I really had no idea that he was an introvert at heart. It is something I think he denied to himself for a long hime. About 4 years ago he started labelling himself as an introvert after reading "The Introvert's Dilemma" (which I think is a very good book). Based on the criteria in the book, he was a classic introvert. However, per this book, I am not an extreme extrovert on the continuum of extravert-to-introvert. I come out somewhere in the middle.

I felt that he wouldn't leave me because we took sacred vows to marry each other and spend our lives together. We have a lot in common and we also have our own strengths and weaknesses. I felt that we taught each other a lot over the years - that it was reciprocal and equal and teamwork. Even in our co-dependency and dysfunction, we were equal. We both rescued each other. I can admit the flaws in our relationship and the ways that I was too dependent on him and him too dependent on me. But, I think that "the grass is greener" is a myth and that when two adults are motivated to do so, they can develop new, healthier patterns of interacting with each other.



Conrad said:


> BTW - I'm not surprised about his childhood.
> 
> He's likely harboring a significant amount of anger.
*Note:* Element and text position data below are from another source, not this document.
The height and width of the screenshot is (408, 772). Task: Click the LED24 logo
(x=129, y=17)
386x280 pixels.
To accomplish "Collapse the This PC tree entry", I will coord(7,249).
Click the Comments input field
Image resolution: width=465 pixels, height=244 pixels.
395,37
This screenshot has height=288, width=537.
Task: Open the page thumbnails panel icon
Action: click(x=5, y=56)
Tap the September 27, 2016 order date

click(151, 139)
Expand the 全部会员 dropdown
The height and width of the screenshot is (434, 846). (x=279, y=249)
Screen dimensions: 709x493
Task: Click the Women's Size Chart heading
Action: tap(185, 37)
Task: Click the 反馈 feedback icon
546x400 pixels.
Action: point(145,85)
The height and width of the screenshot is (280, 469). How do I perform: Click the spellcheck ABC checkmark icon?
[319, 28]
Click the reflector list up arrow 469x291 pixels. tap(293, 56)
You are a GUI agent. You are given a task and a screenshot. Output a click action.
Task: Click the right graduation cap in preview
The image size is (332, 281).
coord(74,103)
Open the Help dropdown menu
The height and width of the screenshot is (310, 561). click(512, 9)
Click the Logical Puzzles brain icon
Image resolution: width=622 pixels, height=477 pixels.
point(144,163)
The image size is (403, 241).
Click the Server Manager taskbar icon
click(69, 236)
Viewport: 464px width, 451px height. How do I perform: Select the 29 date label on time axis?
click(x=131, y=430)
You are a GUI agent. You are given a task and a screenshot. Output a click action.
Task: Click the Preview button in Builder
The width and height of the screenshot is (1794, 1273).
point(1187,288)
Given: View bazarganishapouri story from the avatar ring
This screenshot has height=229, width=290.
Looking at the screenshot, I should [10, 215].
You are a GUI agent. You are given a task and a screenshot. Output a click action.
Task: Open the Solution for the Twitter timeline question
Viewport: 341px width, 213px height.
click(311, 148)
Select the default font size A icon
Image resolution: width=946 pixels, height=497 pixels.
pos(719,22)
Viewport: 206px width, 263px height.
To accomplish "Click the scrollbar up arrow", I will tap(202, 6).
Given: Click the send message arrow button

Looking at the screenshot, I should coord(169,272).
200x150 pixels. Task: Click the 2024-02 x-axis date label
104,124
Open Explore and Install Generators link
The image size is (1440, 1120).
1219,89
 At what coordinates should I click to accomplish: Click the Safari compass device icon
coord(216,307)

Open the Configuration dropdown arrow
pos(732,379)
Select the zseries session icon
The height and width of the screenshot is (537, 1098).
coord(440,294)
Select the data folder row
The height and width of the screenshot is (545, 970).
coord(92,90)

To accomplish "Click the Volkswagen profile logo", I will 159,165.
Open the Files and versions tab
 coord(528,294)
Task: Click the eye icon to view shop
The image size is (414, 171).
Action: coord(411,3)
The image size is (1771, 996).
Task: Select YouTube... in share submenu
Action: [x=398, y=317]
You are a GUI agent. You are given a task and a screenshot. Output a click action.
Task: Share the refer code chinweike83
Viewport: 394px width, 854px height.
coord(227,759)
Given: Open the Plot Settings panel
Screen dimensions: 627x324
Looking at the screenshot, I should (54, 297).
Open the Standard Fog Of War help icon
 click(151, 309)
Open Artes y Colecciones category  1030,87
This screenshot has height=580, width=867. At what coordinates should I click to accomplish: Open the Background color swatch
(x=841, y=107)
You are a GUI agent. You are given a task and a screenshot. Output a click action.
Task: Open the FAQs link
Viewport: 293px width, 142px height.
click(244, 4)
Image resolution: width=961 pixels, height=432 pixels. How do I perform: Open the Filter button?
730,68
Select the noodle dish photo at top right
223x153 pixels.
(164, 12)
I feel that the greatest barrier in all of our years of MC was that he refuses to express his own anger and disappointment and instead hides behind a cloud of shame and guilt. I *wish* he would let his anger out, but since he won't go there I can't really force the issue. To me it seems obvious that he is terrified of his own emotions, so he'd rather be alone where no one is asking him to access him emotions, rather than working on a relationship where he would need to address his emotional issues head-on.

The lie of D is that he can start a new relationship in the future without all of the "emotional baggage" that our relationship has. But for true intimacy, he will need to face his emotions sooner or later or is destined to repeat the same pattern again and again. 

But "what I think" is clearly irrelevant, since he is not asking for my input in his life anymore.


----------



## dontpanic (Feb 23, 2012)

I have one more week until I leave on vacation. My mood was OK over Thanksgiving and then tanked yesterday. I went from barely sleeping 5 hrs to sleeping 16 hrs straight. However, at least I am not taking sleeping pills anymore.

My goal this week is to pack and get ready for my trip and to take care of a few items on my "to do" list. I am trying to keep the stress level low and just do what needs to get done.

My STBXH wants to meet with the mediator this week to get that ball rolling. It seems a lot easier for him to discuss pragmatics and logistics than it does to discuss emotions.

He better have all of his stuff out of the house by the time I return from my vacation. I really will freak out if he doesn't take care of it since he's been promising to do it for the past few weeks.

But I am going to put it out of my head and enjoy my trip because I cannot control what he does or doesn't do. I can only control my own behavior. I am looking forward to spending time with myself and with friends in a warmer climate and beautiful surroundings.


----------



## dontpanic (Feb 23, 2012)

Been gone from TAM for 3 weeks and have come up with two insights:

1) I have to initiate the divorce, even though I'm chicken (but, wow, it feels so wrong)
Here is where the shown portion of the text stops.